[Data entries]
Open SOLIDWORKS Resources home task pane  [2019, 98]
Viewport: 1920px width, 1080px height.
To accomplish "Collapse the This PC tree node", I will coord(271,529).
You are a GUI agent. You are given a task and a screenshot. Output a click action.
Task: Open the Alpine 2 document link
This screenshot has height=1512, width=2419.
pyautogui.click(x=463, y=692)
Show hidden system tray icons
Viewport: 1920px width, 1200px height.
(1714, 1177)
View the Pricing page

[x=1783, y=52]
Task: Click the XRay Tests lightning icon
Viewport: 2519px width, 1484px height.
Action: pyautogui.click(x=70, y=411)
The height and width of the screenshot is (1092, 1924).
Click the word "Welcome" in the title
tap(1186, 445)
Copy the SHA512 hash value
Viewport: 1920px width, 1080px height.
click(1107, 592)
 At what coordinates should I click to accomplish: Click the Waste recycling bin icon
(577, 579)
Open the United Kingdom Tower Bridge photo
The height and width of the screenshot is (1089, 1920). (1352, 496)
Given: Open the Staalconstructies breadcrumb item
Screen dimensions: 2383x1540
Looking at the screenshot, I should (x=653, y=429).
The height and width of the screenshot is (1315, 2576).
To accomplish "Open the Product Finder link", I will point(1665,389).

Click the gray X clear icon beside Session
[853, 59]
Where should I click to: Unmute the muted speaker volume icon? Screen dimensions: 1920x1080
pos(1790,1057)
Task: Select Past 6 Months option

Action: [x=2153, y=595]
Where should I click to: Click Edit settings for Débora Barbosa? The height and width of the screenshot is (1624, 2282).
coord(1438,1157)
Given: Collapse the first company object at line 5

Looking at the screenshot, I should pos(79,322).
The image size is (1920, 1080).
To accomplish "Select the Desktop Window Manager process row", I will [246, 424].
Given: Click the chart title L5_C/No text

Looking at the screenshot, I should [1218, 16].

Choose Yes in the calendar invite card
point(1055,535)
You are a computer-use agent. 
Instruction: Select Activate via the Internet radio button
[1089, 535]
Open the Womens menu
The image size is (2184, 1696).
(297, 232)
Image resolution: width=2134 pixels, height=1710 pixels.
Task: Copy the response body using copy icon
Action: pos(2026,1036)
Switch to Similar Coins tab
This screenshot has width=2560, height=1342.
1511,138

WHAT IS NEEDED: Reproduce each line above exactly.

ANSWER TO THIS TASK:
Open SOLIDWORKS Resources home task pane  [2019, 98]
Viewport: 1920px width, 1080px height.
To accomplish "Collapse the This PC tree node", I will coord(271,529).
You are a GUI agent. You are given a task and a screenshot. Output a click action.
Task: Open the Alpine 2 document link
This screenshot has height=1512, width=2419.
pyautogui.click(x=463, y=692)
Show hidden system tray icons
Viewport: 1920px width, 1200px height.
(1714, 1177)
View the Pricing page

[x=1783, y=52]
Task: Click the XRay Tests lightning icon
Viewport: 2519px width, 1484px height.
Action: pyautogui.click(x=70, y=411)
The height and width of the screenshot is (1092, 1924).
Click the word "Welcome" in the title
tap(1186, 445)
Copy the SHA512 hash value
Viewport: 1920px width, 1080px height.
click(1107, 592)
 At what coordinates should I click to accomplish: Click the Waste recycling bin icon
(577, 579)
Open the United Kingdom Tower Bridge photo
The height and width of the screenshot is (1089, 1920). (1352, 496)
Given: Open the Staalconstructies breadcrumb item
Screen dimensions: 2383x1540
Looking at the screenshot, I should (x=653, y=429).
The height and width of the screenshot is (1315, 2576).
To accomplish "Open the Product Finder link", I will point(1665,389).

Click the gray X clear icon beside Session
[853, 59]
Where should I click to: Unmute the muted speaker volume icon? Screen dimensions: 1920x1080
pos(1790,1057)
Task: Select Past 6 Months option

Action: [x=2153, y=595]
Where should I click to: Click Edit settings for Débora Barbosa? The height and width of the screenshot is (1624, 2282).
coord(1438,1157)
Given: Collapse the first company object at line 5

Looking at the screenshot, I should pos(79,322).
The image size is (1920, 1080).
To accomplish "Select the Desktop Window Manager process row", I will [246, 424].
Given: Click the chart title L5_C/No text

Looking at the screenshot, I should [1218, 16].

Choose Yes in the calendar invite card
point(1055,535)
You are a computer-use agent. 
Instruction: Select Activate via the Internet radio button
[1089, 535]
Open the Womens menu
The image size is (2184, 1696).
(297, 232)
Image resolution: width=2134 pixels, height=1710 pixels.
Task: Copy the response body using copy icon
Action: pos(2026,1036)
Switch to Similar Coins tab
This screenshot has width=2560, height=1342.
1511,138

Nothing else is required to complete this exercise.